BANGKOK -- Thailand's telecom regulator is satisfied with Facebook and YouTube after the social media companies blocked access from Thailand to over 1,800 pages over the past three months -- although this is only about half the number deemed illegal under local laws.
Under Thai law, illegal pages include those that are offensive to the monarchy, threaten national security, contain sexual content, or promote gambling.
Backtracking on previous threats, the National Broadcasting and Telecommunication Commission said on Monday that it will not impose penalties on social media companies or internet service providers because of "collaborative" efforts on all sides.
The NBTC has pressured internet companies over problematic content in recent months, and threatened to ban websites that do not comply with local laws. This has provoked controversy in a country with some of world's most active users of Facebook and YouTube.
"If we receive a government request like this, we would review it carefully, and we might restrict access to that content in the relevant country," a Facebook spokesperson responded. For example, Holocaust denial is illegal in Germany and if any page including such content is reported by "a body that is authorized under the laws of the country," it would be restricted.
"Similarly, there is content that may be illegal in Thailand only due to its specific lese-majeste laws, and we would handle that similarly," the spokesperson said.
The NBTC has toned down earlier statements, and extended a mid-May deadline so that legal evidence such as court orders could be furnished. Last week, the regulator told reporters that most of the 3,726 pages identified with problematic content were still accessible from Thailand. If this continued beyond Aug. 7, internet service providers were threatened with license suspensions or cancelations by Takorn Tantasith, the NBTC's secretary general.

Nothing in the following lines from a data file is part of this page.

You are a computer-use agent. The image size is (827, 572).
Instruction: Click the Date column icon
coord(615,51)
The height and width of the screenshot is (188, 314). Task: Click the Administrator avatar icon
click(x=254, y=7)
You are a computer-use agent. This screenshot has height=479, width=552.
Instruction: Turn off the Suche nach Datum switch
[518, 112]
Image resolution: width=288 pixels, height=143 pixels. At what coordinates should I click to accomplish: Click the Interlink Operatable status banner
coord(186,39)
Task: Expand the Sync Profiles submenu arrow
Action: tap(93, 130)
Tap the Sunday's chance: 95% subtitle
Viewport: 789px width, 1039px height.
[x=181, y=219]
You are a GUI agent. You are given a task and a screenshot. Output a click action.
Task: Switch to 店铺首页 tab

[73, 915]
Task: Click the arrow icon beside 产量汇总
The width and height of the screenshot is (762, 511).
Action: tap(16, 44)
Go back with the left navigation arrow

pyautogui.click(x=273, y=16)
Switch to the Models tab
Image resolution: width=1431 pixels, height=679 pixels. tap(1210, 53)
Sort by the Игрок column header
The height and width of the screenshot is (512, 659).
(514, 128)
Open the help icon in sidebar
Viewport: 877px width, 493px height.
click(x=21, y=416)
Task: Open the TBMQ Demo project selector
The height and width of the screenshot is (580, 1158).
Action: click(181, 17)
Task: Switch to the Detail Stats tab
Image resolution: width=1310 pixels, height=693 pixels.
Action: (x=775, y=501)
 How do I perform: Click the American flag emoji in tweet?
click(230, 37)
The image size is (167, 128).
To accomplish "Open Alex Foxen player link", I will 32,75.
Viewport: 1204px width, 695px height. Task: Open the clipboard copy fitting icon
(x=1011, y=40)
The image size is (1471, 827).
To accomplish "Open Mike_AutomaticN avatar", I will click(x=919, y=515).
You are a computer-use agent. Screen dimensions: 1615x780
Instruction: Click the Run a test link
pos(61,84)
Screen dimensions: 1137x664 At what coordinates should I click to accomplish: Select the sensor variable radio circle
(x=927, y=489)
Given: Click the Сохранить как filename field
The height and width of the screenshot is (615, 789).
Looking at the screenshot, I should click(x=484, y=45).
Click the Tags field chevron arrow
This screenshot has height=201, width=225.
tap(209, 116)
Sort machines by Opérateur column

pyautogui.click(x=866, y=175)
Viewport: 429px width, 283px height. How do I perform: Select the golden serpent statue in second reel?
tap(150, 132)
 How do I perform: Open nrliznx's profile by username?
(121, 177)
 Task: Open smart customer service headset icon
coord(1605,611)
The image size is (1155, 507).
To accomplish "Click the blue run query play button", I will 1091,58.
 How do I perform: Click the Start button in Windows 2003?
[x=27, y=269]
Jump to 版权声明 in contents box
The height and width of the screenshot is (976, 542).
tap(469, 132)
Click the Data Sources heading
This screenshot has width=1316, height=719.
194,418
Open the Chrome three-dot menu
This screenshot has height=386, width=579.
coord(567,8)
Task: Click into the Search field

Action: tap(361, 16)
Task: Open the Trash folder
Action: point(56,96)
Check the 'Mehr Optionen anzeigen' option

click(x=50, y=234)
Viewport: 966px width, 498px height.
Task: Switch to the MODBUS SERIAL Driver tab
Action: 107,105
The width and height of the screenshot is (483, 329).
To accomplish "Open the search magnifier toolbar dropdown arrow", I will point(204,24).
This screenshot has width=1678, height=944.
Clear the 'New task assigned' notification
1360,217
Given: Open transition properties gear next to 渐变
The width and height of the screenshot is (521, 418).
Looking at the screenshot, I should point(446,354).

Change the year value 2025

As of Monday, the latest deadline, 1,834 pages were confirmed as blocked. Takorn said the blame for the shortfall fell on the regulator's side, since not all relevant documents had been translated into English and forwarded. Facebook and YouTube had complied "100%" blocking pages with the proper paperwork, he said.
"YouTube said they are confused about why news came out that they have not been cooperative," said Takorn. "In fact, they have fully cooperated with us. They said we should submit the remaining court orders for them to proceed."
Takorn did not go into further details, but said that he will report to Deputy Prime Minister Prajin Juntong and await further instructions.
Thailand has the harshest law of lese-majeste in the world, carrying jail terms of up to 15 years for offenses against the monarchy. The military government which seized power in May 2014 has stepped up efforts to regulate social media following the death in October of King Bhumibol Adulyadej and the accession of his son, King Maha Vajiralongkorn Bodindradebayavarangkun.